Sarna and Shapell claim that Lincoln’s interactions with Jews form part of a much larger history. As they put it, “It is, in microcosm, the story of how America as a whole began to come to terms with its growing Jewish population and how Americans and Jews were changed by that encounter. ”
In short, they add, Lincoln “promoted the inclusion of Jews into the fabric of American life and helped to transform Jews from outsiders to insiders.”
Lincoln’s willingness to embrace Jewish Americans as insiders paralleled his efforts to abolish slavery and grant legal equality to black Americans, they note.
After his murder, northern Jews eulogized Lincoln, lauding him for his character, values, leadership abilities and faith.
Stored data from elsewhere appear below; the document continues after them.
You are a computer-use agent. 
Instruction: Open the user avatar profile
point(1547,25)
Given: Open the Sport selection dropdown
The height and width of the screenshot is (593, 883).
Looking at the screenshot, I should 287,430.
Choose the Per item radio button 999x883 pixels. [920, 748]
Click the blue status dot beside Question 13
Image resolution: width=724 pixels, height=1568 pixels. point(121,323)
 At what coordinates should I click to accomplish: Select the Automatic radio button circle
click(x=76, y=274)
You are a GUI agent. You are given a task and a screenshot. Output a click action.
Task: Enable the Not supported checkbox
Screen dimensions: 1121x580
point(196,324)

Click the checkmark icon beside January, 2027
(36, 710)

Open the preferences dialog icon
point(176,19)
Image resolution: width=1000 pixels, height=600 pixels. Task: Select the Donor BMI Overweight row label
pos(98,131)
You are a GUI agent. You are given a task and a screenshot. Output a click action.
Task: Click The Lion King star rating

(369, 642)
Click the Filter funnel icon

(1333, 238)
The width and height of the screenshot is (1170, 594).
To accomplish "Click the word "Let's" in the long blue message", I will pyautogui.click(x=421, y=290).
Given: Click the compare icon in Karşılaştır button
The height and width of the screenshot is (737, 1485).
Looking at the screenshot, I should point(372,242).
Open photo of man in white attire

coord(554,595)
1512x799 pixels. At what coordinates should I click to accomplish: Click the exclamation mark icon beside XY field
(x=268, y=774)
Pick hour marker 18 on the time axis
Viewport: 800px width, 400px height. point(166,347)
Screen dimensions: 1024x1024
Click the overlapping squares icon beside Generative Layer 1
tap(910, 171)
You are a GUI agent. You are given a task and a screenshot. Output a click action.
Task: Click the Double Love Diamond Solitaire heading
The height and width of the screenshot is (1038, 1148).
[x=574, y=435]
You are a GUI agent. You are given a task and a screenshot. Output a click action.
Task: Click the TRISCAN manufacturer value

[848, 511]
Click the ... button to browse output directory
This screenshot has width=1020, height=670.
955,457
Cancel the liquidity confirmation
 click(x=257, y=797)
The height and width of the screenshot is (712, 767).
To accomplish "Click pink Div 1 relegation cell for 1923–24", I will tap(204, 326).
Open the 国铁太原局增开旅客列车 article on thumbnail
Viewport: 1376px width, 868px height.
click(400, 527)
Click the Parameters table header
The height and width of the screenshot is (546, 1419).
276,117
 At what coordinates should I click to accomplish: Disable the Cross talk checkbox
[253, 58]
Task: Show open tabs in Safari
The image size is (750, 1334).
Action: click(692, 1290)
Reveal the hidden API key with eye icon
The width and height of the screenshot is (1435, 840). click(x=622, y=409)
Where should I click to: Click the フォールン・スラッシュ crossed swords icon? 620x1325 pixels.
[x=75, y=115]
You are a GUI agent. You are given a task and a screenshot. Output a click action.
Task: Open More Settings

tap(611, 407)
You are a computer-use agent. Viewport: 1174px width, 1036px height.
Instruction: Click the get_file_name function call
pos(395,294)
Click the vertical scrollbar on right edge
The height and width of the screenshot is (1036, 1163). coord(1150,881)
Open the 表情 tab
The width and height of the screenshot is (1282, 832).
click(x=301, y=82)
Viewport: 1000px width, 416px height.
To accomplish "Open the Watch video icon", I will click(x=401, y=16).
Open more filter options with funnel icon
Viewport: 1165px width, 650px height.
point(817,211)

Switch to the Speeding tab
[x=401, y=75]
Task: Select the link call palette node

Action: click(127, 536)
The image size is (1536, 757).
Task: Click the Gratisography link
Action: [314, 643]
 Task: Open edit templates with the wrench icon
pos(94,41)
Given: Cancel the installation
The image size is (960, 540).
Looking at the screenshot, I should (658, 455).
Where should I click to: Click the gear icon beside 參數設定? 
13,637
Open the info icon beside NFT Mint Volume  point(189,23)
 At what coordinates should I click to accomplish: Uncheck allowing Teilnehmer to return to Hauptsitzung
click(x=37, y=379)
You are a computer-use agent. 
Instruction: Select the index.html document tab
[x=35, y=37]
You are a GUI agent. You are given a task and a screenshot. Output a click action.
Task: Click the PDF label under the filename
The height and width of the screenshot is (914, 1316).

And as Sarna and Shapell observe, they played a “significant role” in shaping America’s portrayal of Lincoln.
Southern Jews, however, did not generally mourn his passing.
Lincoln’s successor, Andrew Johnson, was hardly a philosemite. He described David Levy Yulee, a Florida senator, as “a contemptible Jew.” And he castigated Judah Benjamin, the confederacy’s secretary of state, for having belonged to “that tribe that parted the garments of our Savior.”
In 19th century America, there was only one president like Abraham Lincoln, at least as far as Jewish Americans were concerned.